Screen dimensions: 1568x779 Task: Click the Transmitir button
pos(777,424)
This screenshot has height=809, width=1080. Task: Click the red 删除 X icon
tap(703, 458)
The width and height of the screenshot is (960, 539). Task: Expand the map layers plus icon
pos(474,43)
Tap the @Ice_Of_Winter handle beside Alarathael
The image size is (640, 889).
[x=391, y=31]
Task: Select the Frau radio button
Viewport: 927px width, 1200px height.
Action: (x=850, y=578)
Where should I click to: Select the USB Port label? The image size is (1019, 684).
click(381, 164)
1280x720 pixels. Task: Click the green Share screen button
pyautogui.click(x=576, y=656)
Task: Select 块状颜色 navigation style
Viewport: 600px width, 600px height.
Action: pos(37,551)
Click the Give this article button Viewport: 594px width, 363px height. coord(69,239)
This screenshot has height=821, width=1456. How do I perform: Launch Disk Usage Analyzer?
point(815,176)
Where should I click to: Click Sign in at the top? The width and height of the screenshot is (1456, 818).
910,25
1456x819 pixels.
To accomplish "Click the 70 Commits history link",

Objective:
Reproduce word for word the stretch of items from the line containing "Click the Give" through the end of the items.

Solution to the problem:
Click the Give this article button Viewport: 594px width, 363px height. coord(69,239)
This screenshot has height=821, width=1456. How do I perform: Launch Disk Usage Analyzer?
point(815,176)
Where should I click to: Click Sign in at the top? The width and height of the screenshot is (1456, 818).
910,25
1456x819 pixels.
To accomplish "Click the 70 Commits history link",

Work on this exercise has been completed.